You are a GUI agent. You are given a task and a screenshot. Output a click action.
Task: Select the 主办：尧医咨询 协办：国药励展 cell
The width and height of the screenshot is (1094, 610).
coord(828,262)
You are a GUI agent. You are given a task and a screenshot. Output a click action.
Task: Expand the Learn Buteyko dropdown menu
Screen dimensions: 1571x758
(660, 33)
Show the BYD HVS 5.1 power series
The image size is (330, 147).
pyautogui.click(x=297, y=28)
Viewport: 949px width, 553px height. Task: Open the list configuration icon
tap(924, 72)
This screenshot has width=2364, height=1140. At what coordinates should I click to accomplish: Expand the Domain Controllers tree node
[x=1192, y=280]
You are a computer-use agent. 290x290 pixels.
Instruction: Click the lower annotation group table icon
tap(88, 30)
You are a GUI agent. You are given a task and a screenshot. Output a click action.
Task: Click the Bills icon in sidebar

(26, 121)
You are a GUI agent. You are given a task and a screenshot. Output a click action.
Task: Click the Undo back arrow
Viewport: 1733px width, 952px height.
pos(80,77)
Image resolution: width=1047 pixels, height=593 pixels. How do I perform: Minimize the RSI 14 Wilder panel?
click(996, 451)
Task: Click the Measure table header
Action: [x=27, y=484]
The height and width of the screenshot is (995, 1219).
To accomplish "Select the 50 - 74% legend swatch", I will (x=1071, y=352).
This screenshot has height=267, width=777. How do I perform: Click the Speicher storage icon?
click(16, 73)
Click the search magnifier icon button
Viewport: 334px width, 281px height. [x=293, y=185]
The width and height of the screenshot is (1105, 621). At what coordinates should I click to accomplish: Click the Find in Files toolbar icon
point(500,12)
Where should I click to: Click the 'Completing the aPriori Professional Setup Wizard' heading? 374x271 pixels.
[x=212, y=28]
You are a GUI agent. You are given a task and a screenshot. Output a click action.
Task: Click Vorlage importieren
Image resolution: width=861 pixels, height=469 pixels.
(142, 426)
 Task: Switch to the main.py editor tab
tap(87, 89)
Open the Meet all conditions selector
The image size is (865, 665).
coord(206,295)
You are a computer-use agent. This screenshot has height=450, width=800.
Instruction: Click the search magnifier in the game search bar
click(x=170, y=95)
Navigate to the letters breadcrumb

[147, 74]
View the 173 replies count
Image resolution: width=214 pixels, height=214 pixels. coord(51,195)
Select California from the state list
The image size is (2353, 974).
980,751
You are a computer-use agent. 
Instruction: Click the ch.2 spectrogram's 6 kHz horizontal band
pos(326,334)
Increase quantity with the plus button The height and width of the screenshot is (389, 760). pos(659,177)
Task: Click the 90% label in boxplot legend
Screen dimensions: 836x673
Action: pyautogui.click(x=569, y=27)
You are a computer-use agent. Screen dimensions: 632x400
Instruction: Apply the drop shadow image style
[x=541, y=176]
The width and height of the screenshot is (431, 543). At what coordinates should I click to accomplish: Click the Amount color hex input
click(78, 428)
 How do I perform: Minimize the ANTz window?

[What you have to do] Reproduce the lines above with every "GUI agent" swapped for "interface agent", leaving everything else unchanged.

[Response for this exercise]
You are a interface agent. You are given a task and a screenshot. Output a click action.
Task: Select the 主办：尧医咨询 协办：国药励展 cell
The width and height of the screenshot is (1094, 610).
coord(828,262)
You are a interface agent. You are given a task and a screenshot. Output a click action.
Task: Expand the Learn Buteyko dropdown menu
Screen dimensions: 1571x758
(660, 33)
Show the BYD HVS 5.1 power series
The image size is (330, 147).
pyautogui.click(x=297, y=28)
Viewport: 949px width, 553px height. Task: Open the list configuration icon
tap(924, 72)
This screenshot has width=2364, height=1140. At what coordinates should I click to accomplish: Expand the Domain Controllers tree node
[x=1192, y=280]
You are a computer-use agent. 290x290 pixels.
Instruction: Click the lower annotation group table icon
tap(88, 30)
You are a interface agent. You are given a task and a screenshot. Output a click action.
Task: Click the Bills icon in sidebar

(26, 121)
You are a interface agent. You are given a task and a screenshot. Output a click action.
Task: Click the Undo back arrow
Viewport: 1733px width, 952px height.
pos(80,77)
Image resolution: width=1047 pixels, height=593 pixels. How do I perform: Minimize the RSI 14 Wilder panel?
click(996, 451)
Task: Click the Measure table header
Action: [x=27, y=484]
The height and width of the screenshot is (995, 1219).
To accomplish "Select the 50 - 74% legend swatch", I will (x=1071, y=352).
This screenshot has height=267, width=777. How do I perform: Click the Speicher storage icon?
click(16, 73)
Click the search magnifier icon button
Viewport: 334px width, 281px height. [x=293, y=185]
The width and height of the screenshot is (1105, 621). At what coordinates should I click to accomplish: Click the Find in Files toolbar icon
point(500,12)
Where should I click to: Click the 'Completing the aPriori Professional Setup Wizard' heading? 374x271 pixels.
[x=212, y=28]
You are a interface agent. You are given a task and a screenshot. Output a click action.
Task: Click Vorlage importieren
Image resolution: width=861 pixels, height=469 pixels.
(142, 426)
 Task: Switch to the main.py editor tab
tap(87, 89)
Open the Meet all conditions selector
The image size is (865, 665).
coord(206,295)
You are a computer-use agent. This screenshot has height=450, width=800.
Instruction: Click the search magnifier in the game search bar
click(x=170, y=95)
Navigate to the letters breadcrumb

[147, 74]
View the 173 replies count
Image resolution: width=214 pixels, height=214 pixels. coord(51,195)
Select California from the state list
The image size is (2353, 974).
980,751
You are a computer-use agent. 
Instruction: Click the ch.2 spectrogram's 6 kHz horizontal band
pos(326,334)
Increase quantity with the plus button The height and width of the screenshot is (389, 760). pos(659,177)
Task: Click the 90% label in boxplot legend
Screen dimensions: 836x673
Action: pyautogui.click(x=569, y=27)
You are a computer-use agent. Screen dimensions: 632x400
Instruction: Apply the drop shadow image style
[x=541, y=176]
The width and height of the screenshot is (431, 543). At what coordinates should I click to accomplish: Click the Amount color hex input
click(78, 428)
 How do I perform: Minimize the ANTz window?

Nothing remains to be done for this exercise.